The law of unintended consequences being what it is, plans to bring accounting rules for unlisted companies into line with International Financial Reporting Standards (IFRS) could make it harder for housing associations and charities to fund their work. Under loan agreements, many Public Benefit Entities (PBEs) must revise the value of their assets, such as property and equipment, to reflect market value rather than original cost.

The proposals from the Accounting Standards Board (ASB), which would prevent PBEs from revaluing assets, could put charities and universities in breach of their loan covenants and make some appear technically insolvent, while housing associations may find it harder to finance the building of homes, according to accountancy firm PwC.

Although some agreements contain clauses to accommodate changes in accounting rules, PBEs could face tough talks with lenders if they are not prepared for the changes, due to be implemented in 2013. Though the changes were driven by the noble objective of simplifying the accounting system, the overall effect would be a step backwards for most PBEs.

Robert Humphreys, Oxfam’s finance director, tells Financial Director that any charity involved in service delivery is likely to be affected by the proposed changes. He is concerned that this will hit charities at the same time as proposed changes to the rules on the accounting of leased assets, whereby future liabilities would have to be recognised.

Oxfam operates 700 high street shops, many of them with operating leases of five, 10 or 15 years. The proposed changes would force charities to estimate the fair value of the right to use each of these leases on the balance sheet, along with an estimate of the liability for all future lease payments. “This could hit charities’ reserves as well as being a huge administrative load in preparing the calculations,” says Humphreys.

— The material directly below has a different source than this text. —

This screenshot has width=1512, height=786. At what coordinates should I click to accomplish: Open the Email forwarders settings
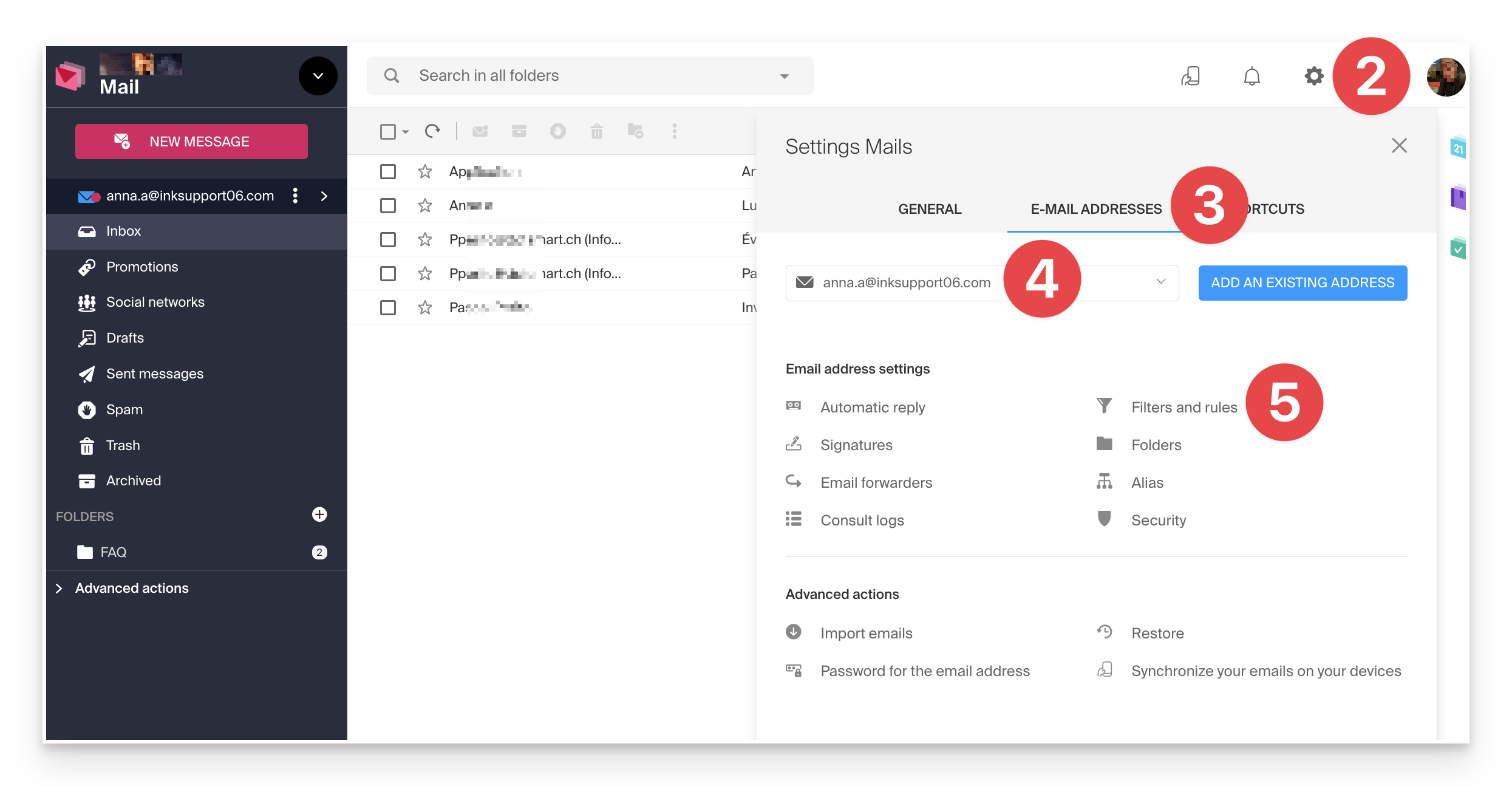(876, 482)
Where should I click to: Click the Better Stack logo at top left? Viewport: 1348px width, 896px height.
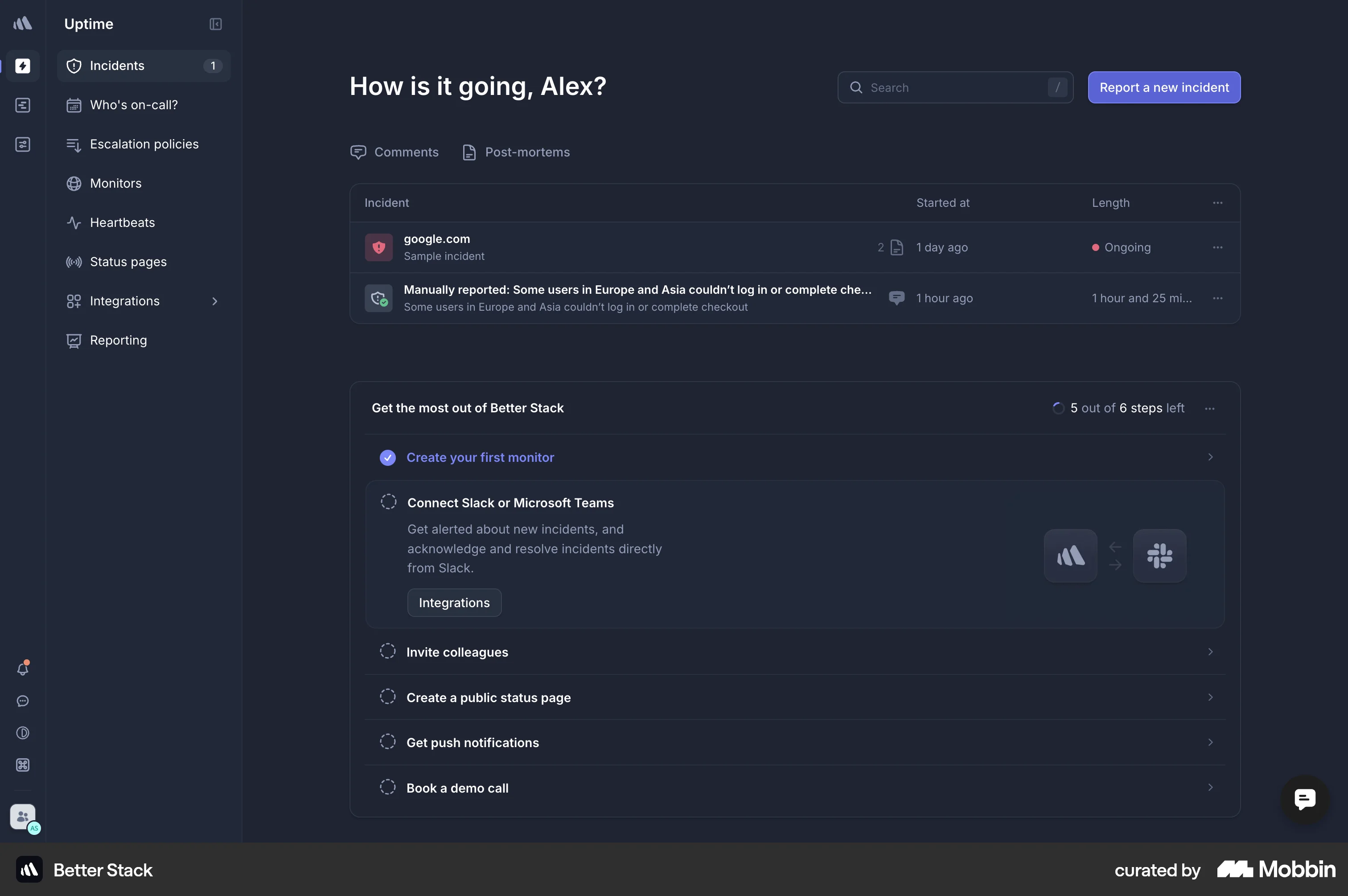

Charles Scott, group finance director of Age UK, says the proposed ban on the revaluation of assets would be compounded by the fact that charities often have significant off-balance sheet value that is not reflected in their accounts. “We have committed income streams in the form of direct debit donations, 8,000 volunteers who provide labour for free and significant brand value – none of which is on the balance sheet,” says Scott. “Charities will need to work hard to convince banks that their covenants are stronger than the rules might suggest.”

Housing worries

It is also feared that plans to prevent PBEs from capitalising interest on assets would affect the housing sector, warns Joseph Carr, finance policy leader at the National Housing Federation. Since 2005, the social housing sector in England alone has accrued £1.1bn to its balance sheet through capitalising interest.

Carr claims the changes will make it harder for housing associations to issue bonds and use their balance sheets to secure loans. “Balance sheet strength is important,” he says. “Housing associations have healthy reserves, but those reserves are not cash-backed. If you reduce them, it would weaken lenders’ confidence in the sector. Housing associations could struggle to obtain funding or the banks could ask for higher premiums”.

Jack Stephens, finance director of Thames Valley Housing, adds that banks are likely to use the opportunity to charge fees if covenants have to be renegotiated. In addition, housing associations that use bonds to raise capital will have to use the IFRS’s more onerous Tier 1 accounting rules, which permit assets to be revalued but require more preparation time.

“I think the ASB has underestimated the impact these changes would have,” says Stephens. “The UK’s accounting rules are inconsistent and could be improved, but I think it needs to be pragmatic.”